Exercise objective:
Can you quote the records below in full, word for word?

Available data:
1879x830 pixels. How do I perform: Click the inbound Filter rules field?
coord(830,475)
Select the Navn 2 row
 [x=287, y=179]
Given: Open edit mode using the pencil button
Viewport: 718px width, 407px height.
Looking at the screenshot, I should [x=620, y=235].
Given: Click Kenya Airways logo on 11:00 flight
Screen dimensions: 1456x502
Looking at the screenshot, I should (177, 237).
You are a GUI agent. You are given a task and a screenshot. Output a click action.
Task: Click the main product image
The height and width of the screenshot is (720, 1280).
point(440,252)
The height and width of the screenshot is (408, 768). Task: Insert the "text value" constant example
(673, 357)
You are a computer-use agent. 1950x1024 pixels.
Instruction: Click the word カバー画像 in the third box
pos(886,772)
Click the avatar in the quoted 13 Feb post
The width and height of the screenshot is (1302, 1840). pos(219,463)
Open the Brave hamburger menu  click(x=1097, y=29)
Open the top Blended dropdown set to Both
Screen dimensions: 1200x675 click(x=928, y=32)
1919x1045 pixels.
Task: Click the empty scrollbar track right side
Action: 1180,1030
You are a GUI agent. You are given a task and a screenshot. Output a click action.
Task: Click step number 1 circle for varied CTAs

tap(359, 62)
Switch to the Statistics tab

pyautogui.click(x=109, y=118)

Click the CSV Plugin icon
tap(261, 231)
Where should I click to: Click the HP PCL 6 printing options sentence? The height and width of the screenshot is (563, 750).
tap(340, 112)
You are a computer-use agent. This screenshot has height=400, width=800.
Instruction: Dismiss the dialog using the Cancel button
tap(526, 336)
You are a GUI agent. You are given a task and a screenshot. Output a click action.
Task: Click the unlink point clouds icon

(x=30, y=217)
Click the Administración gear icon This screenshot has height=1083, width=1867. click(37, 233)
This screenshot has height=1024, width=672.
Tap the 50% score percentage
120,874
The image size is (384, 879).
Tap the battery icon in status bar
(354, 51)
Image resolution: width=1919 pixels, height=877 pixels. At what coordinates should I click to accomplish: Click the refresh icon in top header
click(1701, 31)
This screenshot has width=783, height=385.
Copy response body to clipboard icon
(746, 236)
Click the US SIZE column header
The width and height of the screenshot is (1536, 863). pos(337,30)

Response:
1879x830 pixels. How do I perform: Click the inbound Filter rules field?
coord(830,475)
Select the Navn 2 row
 [x=287, y=179]
Given: Open edit mode using the pencil button
Viewport: 718px width, 407px height.
Looking at the screenshot, I should [x=620, y=235].
Given: Click Kenya Airways logo on 11:00 flight
Screen dimensions: 1456x502
Looking at the screenshot, I should (177, 237).
You are a GUI agent. You are given a task and a screenshot. Output a click action.
Task: Click the main product image
The height and width of the screenshot is (720, 1280).
point(440,252)
The height and width of the screenshot is (408, 768). Task: Insert the "text value" constant example
(673, 357)
You are a computer-use agent. 1950x1024 pixels.
Instruction: Click the word カバー画像 in the third box
pos(886,772)
Click the avatar in the quoted 13 Feb post
The width and height of the screenshot is (1302, 1840). pos(219,463)
Open the Brave hamburger menu  click(x=1097, y=29)
Open the top Blended dropdown set to Both
Screen dimensions: 1200x675 click(x=928, y=32)
1919x1045 pixels.
Task: Click the empty scrollbar track right side
Action: 1180,1030
You are a GUI agent. You are given a task and a screenshot. Output a click action.
Task: Click step number 1 circle for varied CTAs

tap(359, 62)
Switch to the Statistics tab

pyautogui.click(x=109, y=118)

Click the CSV Plugin icon
tap(261, 231)
Where should I click to: Click the HP PCL 6 printing options sentence? The height and width of the screenshot is (563, 750).
tap(340, 112)
You are a computer-use agent. This screenshot has height=400, width=800.
Instruction: Dismiss the dialog using the Cancel button
tap(526, 336)
You are a GUI agent. You are given a task and a screenshot. Output a click action.
Task: Click the unlink point clouds icon

(x=30, y=217)
Click the Administración gear icon This screenshot has height=1083, width=1867. click(37, 233)
This screenshot has height=1024, width=672.
Tap the 50% score percentage
120,874
The image size is (384, 879).
Tap the battery icon in status bar
(354, 51)
Image resolution: width=1919 pixels, height=877 pixels. At what coordinates should I click to accomplish: Click the refresh icon in top header
click(1701, 31)
This screenshot has width=783, height=385.
Copy response body to clipboard icon
(746, 236)
Click the US SIZE column header
The width and height of the screenshot is (1536, 863). pos(337,30)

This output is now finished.